Today, on discovering that I will have to undergo the annual performance appraisal at work I missed as I was off sick, I had a major spiral. My mind almost shut down at the idea of having to look back at a year I would give anything to forget so filled with death and illness and distress was it. I tensed up in the meeting it was raised in, but when I got home and opened up the paperwork it hit me fully. Blunt force trauma to the deep dark recesses of the soul. Tears welled in my eyes as I contemplated the form’s request to state my plans for the year ahead. Will I have a year ahead? What will I be able to achieve?  I’ve been working so hard to cope by living as fully as I can in the present that I forgot the world of work does not think like that. Suddenly my mind races again – can I cope with work really, what happens if I have a relapse like that again, will I ever feel like me again, is my career over? Can I cope? Can I cope?

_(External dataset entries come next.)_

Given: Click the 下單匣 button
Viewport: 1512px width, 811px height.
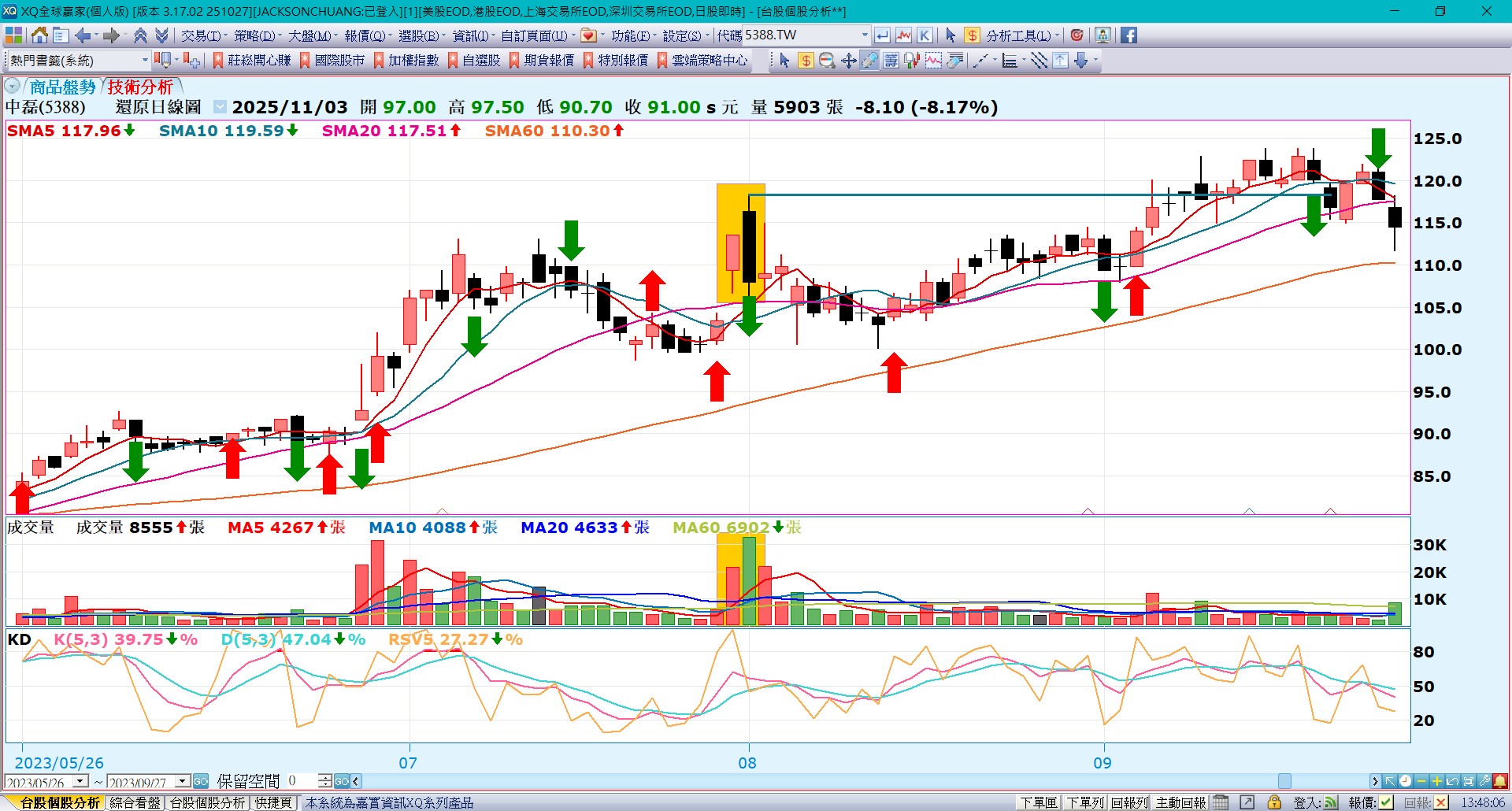Looking at the screenshot, I should 1038,802.
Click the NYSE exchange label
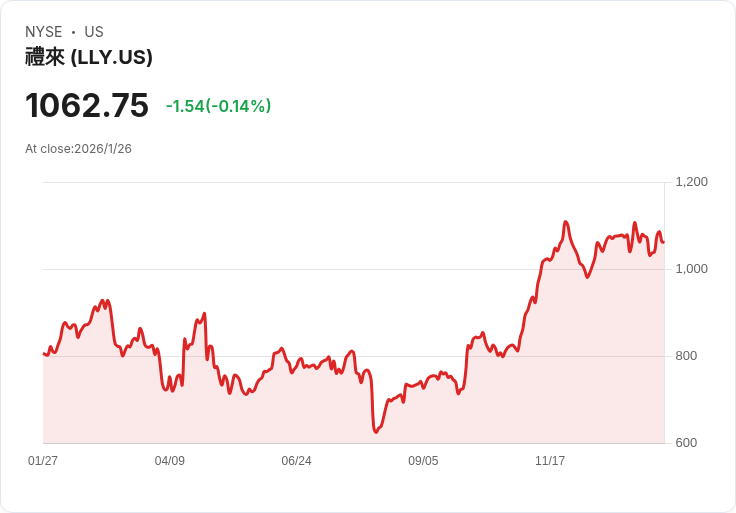 pyautogui.click(x=44, y=32)
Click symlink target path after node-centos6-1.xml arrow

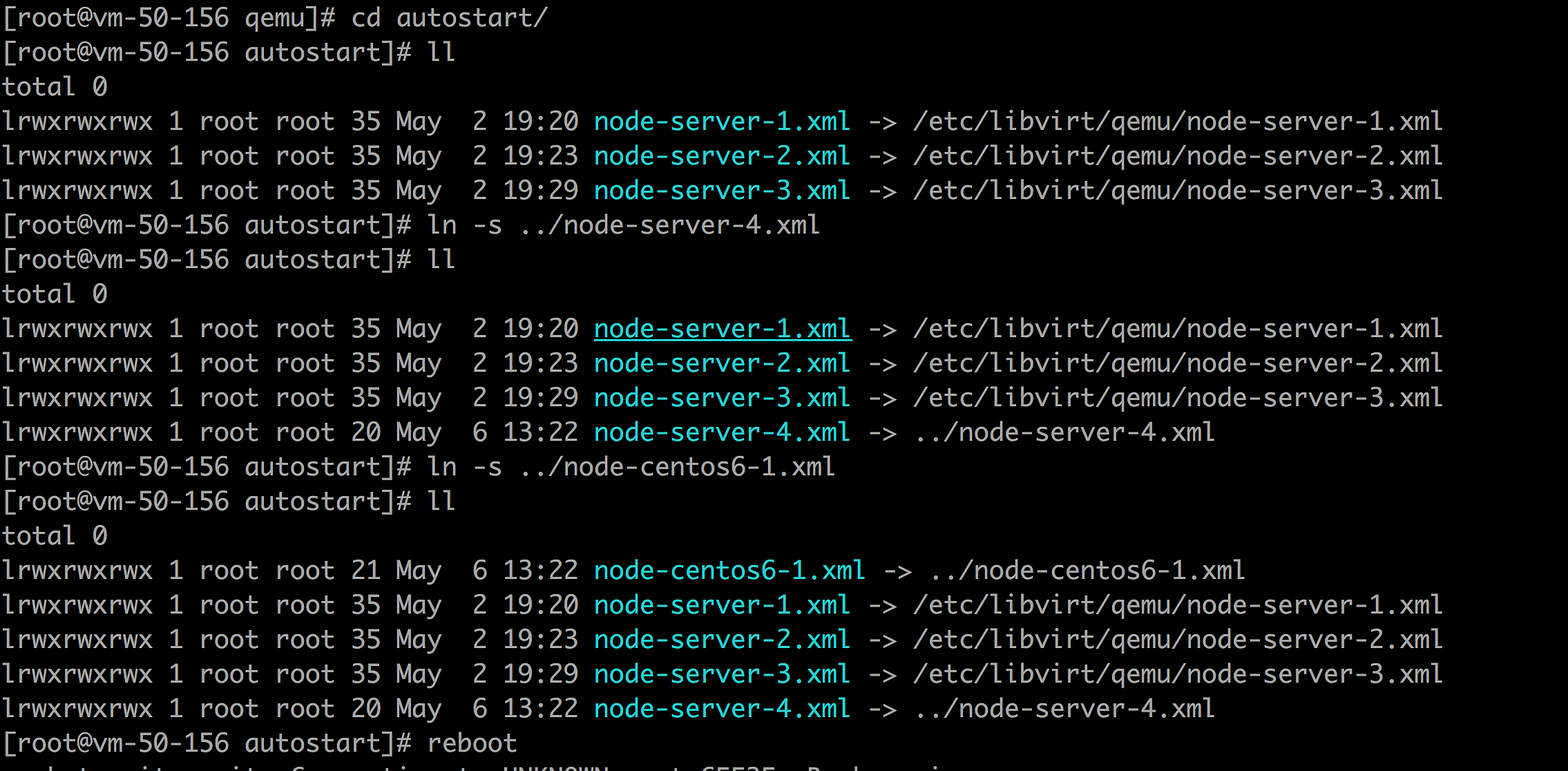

As the panic swirls around I realise that just as when during the centre of the relapse storm I had a moment of clarity about the real challenge of life (it’s simply to keep breathing!) this panic is not really about work. It’s just that I am afraid of another relapse. So finally I join all the hundreds of thousands of other MSers who live with relapsing-remitting MS. I am lucky that I have had twenty years without this drama, just a mundane chipping away at abilities, slow enough to be largely absorbed into my psyche. Now I must live with the shadow of relapse and the challenge of surviving remission emotionally intact. I will of course. But I think I need a way to balance living in the present with looking into the messy swirl of the future. WB Yeats never seemed more apposite:

I know that I shall meet my fate
Somewhere among the clouds above;
Those that I fight I do not hate,
Those that I guard I do not love;
My country is Kiltartan Cross,
My countrymen Kiltartan’s poor,
No likely end could bring them loss
Or leave them happier than before.
Nor law, nor duty bade me fight,
Nor public men, nor cheering crowds,
A lonely impulse of delight
Drove to this tumult in the clouds;
I balanced all, brought all to mind,
The years to come seemed waste of breath,
A waste of breath the years behind
In balance with this life, this death.